DO THIS: List every demand of the rebels that the passage about the Pilgrimage below reports from the imperial ambassador in Rome.

The following weeks were as taut as a drawn bowstring. The fate of the Pilgrimage, of religious reform, and of Henry’s throne itself, all hung precariously in the balance. Sir Ralph Ellerker and Robert Bowes, men who joined the movement under pressure, were chosen to carry the rebels’ articles to the King, while the commons in the north were left wondering how far the gentry could be trusted not to betray them. The demands, as reported by the imperial ambassador in Rome, were for restoration of the Pope’s authority, recognition of Princess Mary (and her parents’ marriage) as legitimate, reversal of monastic dissolution, calling of a free Parliament, without royal servants, and repeal of recent statutes.

Henry was apoplectic. In a hastily drafted reply, he was adamant he had ‘done nothing that may not be defended by God’s law and man’s’. He would consent to neither pardon nor Parliament. There would be mercy only after ten named ringleaders were handed over for exemplary punishment. The letter was a lighted match to gunpowder. Norfolk and other councillors, serving their master more ably than he served himself, were able to prevent its despatch northward, under the pretext that the rebels were ordering fresh musters, contrary to the truce.14

The hope in London was for the Pilgrimage, like the Lincolnshire Rebellion, to simply collapse. But the Pilgrims’ resolution held, and Darcy – a man of honour – resisted Norfolk’s inducements to switch sides and betray Aske. Worse, with a third of the realm openly defiant, there were reasons to fear for the loyalty of the rest. As early as 10 October, London aldermen were commanded to confiscate all weapons larger than a meat knife from priests between the ages of sixteen and sixty. Many among the clergy, like William Gibson of Whittington College, believed ‘the Northern men rose in a good quarrel’. In Reading, priests and laymen copied out the rebel demands, and such transcripts were said to be ‘universal at London’. George Throckmorton managed easily to acquire one, along with a copy of the Pilgrim Oath, and a proclamation by Aske.15

The reformers’ enemies were emboldened; some violently so. On 13 November, a misty early morning, Robert Packington, leading mercer and evangelical, a drafter of anticlerical legislation in Parliament, was shot dead in Cheapside. There were many theories, but no one was ever arrested. Robert Barnes preached defiantly at Packington’s funeral on 15 November, but such oil to the flames was the last thing the authorities wanted, and he was packed off to the Tower. Other prominent London evangelicals – John Field, John Goodale, George Marshall and possibly John Bale – were likewise imprisoned by Cromwell, for their own protection.

PROVIDED INFORMATION:
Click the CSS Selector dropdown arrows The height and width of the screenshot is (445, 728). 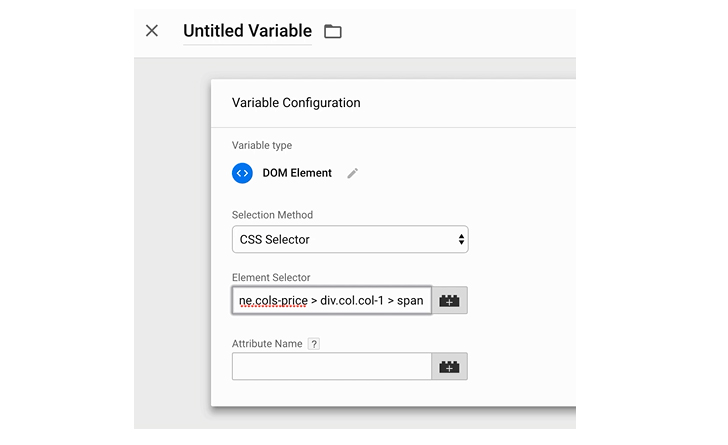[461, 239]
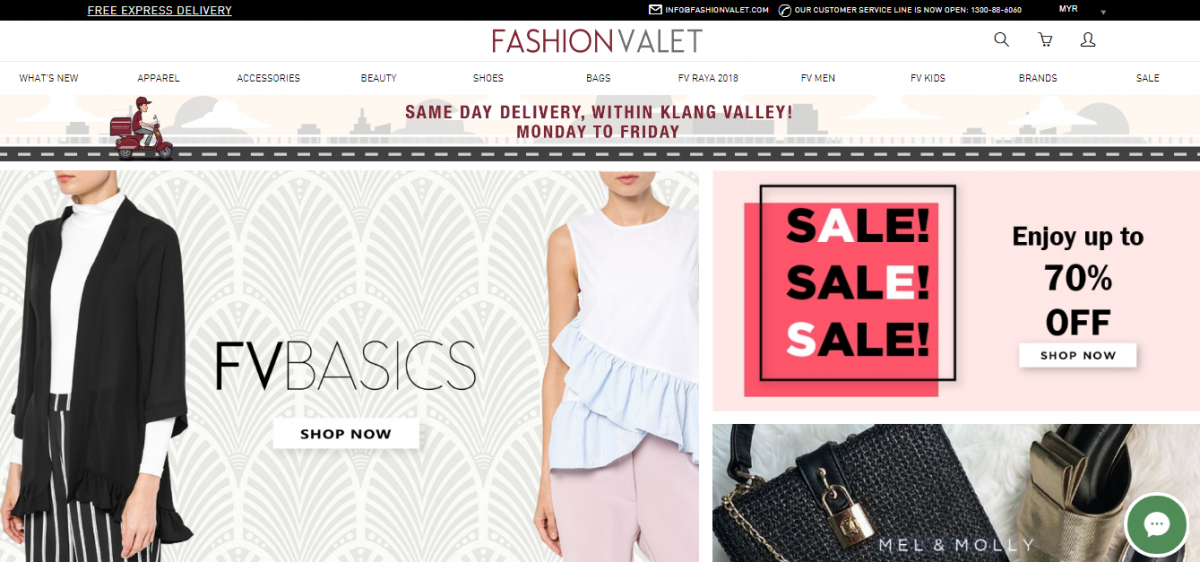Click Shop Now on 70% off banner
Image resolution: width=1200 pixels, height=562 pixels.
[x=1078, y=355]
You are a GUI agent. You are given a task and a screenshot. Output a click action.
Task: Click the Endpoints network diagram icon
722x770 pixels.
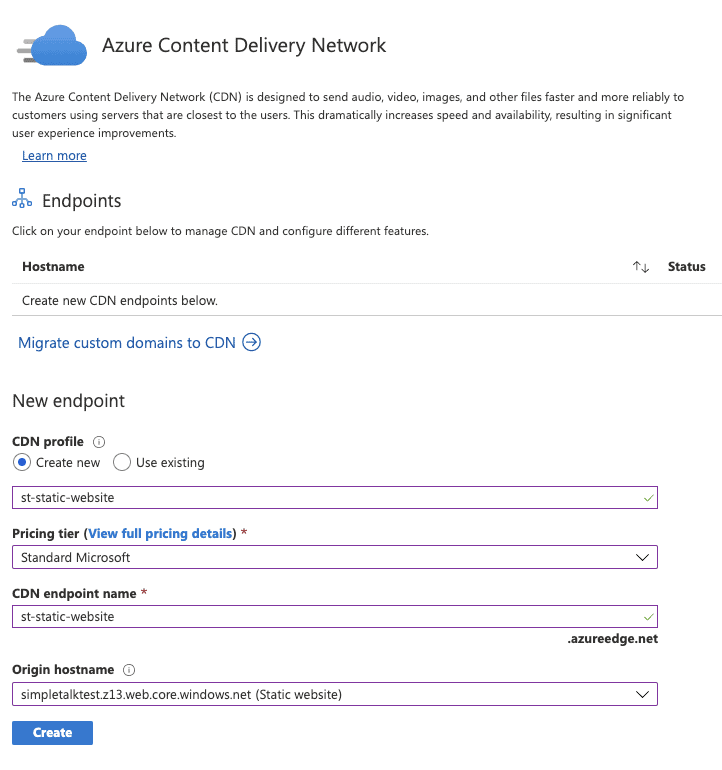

WRITTEN SOLUTION:
- Restoration of the Pope's authority
- Recognition of Princess Mary (and her parents' marriage) as legitimate
- Reversal of monastic dissolution
- Calling of a free Parliament, without royal servants
- Repeal of recent statutes